クラシック、オペラの粋を極める!

海外旅行はオペラが優先、コンサートが優先、観光二の次

アラベッラ

ところで、アラベッラお嬢さん、どう思います??
この人本当にいい女性??
オレさ、「おまえさん自分のことしか考えてねーだろ」っていうツッコミを入れたくてしょうがないのだが。
 
その1
 破産寸前で毎日のように催告書、督促書が届いている家庭の危機だというのに、そんな現実などどこ吹く風で「今日は謝肉祭よっ!楽しみ~」と浮かれている。
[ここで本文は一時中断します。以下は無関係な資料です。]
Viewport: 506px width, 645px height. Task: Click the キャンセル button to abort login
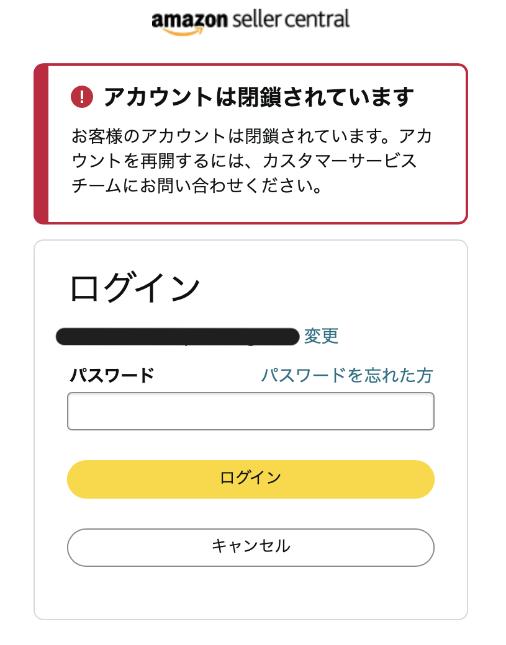[x=250, y=547]
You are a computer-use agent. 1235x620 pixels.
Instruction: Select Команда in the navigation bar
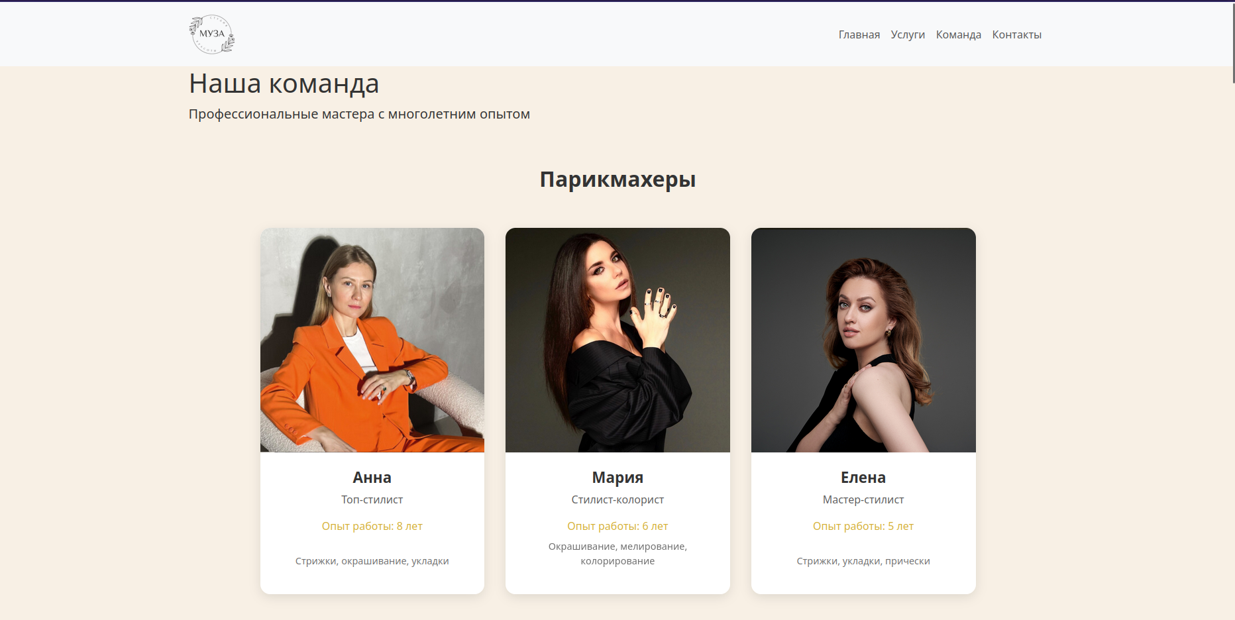958,34
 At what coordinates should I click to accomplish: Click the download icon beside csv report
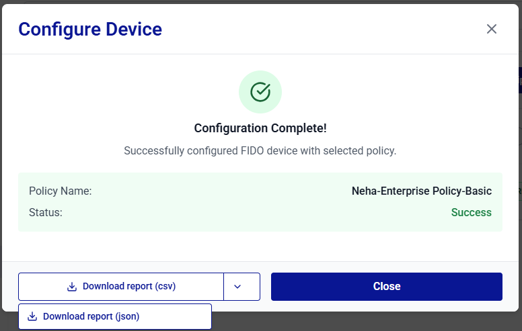click(72, 287)
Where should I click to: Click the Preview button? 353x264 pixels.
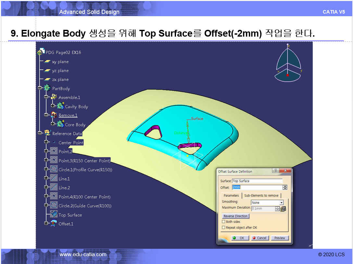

(第2幕で、結婚を迫るマンドリカに対して『我が家の実情をご存知ですの?』などと聞いているところからして、ヤバい状況であることは、一応は知っているようだ。)
 
その2
 家族思いのズデンカが「マッテオが幸せになりますように、家族が追い出されませんように、お父さんが賭けで勝ちますように、それが叶うのなら私は一生男の格好をし続けても構いません」と祈っている(なんという献身!)というのに、姉ときたら「いつか素敵な人が目の前に現れたら・・」なんてボケた夢を見ている。玉の輿しか頭にないようだ。
 
その3
 言い寄ってくる男どもの真心を軽んじている。楽しい誘いには応じておきながら、陰では「どいつもこいつも、どこかイマイチ物足りないのよね~」と不遜な態度。
「あら!素敵なお花!」と手に取って、それがマッテオからの贈り物だと聞いた瞬間、ポイ捨て。
 夢にまで見た王子様がついに現れたと思いきや、それまで好意を寄せてきた男連中を次々と「はい、さようなら」と切り捨て。きっとこれまで相当プレゼントを貰ったり、貢いでもらっていたであろうに。ゆ、許せんっ!
 
 コノヤロー、せっかくの「好きです」という好意をポイ捨てするな。このオレ様もその昔、何度「ごめんなさい」と言われたことか、チクショー。(泣)
 
 ということで、結論、私はいくら美人であっても思い上がった女は嫌い、やっぱり思いやりがある人がいいよね・・・って、違うわい、私の話ではないわいっ(笑)。
 
 そんなタカビーなアラベッラに比べて、ズデンカはなんと優しくて素敵なことか!思いやりがあり、好きな人への一途な気持ちもある。(やっぱり私の好きなタイプの話か?笑)
 
 ズデンカには、どうか幸せになって欲しい。
 それなのに、今回の新国立アラベッラの演出、そのズデンカの描き方がいささか弱い。物語の行方を左右する重要人物なのに、存在感がいま一つである。もっとも、これを演じるラスムッセンの歌唱が良くも悪くもなくいわゆるふつーなので、存在感が薄い原因の一つになっている。
 
 せっかくマンドリカが罪滅しにズデンカとマッテオの仲をとりもち、「若い二人が結ばれることを断らないでください」と父ヴァルトナーに申し出るのに、そのヴァルトナーが承服しかねるかのようにイライラし、握手の手を引っこ抜くという今回の演出上の振付は胸くそ気分が悪い。だーかーらー、ズデンカを幸せにしてあげろっつうの!
 
 
 私の勝手な想像だが、物語「アラベッラ」の続編が「ばらの騎士」だと思う。アラベッラの将来-15年後の姿が、ばらの騎士のマルシャリン。
 玉の輿に憧れ、見事に夢を実現して夫のお城に嫁いできたが、やがて時が経つに連れて夫婦間の恋愛感情は徐々に冷めていく。マンドリカの‘一度猜疑心が芽生えたら、とことん許せなくなる’という性格は、そう簡単に直らなく、やがてアラベッラは憧れと現実のギャップに落胆し、失意の日々を送る。そうなると、美しさを武器にして「蝶よ花よ」とチヤホヤされた青春時代が懐かしい。こうして、若い恋人オクタヴィアンとの火遊びに夢中になる・・・。
 
ほら、なんとなくそんな感じに見えませんか???  ふふふ。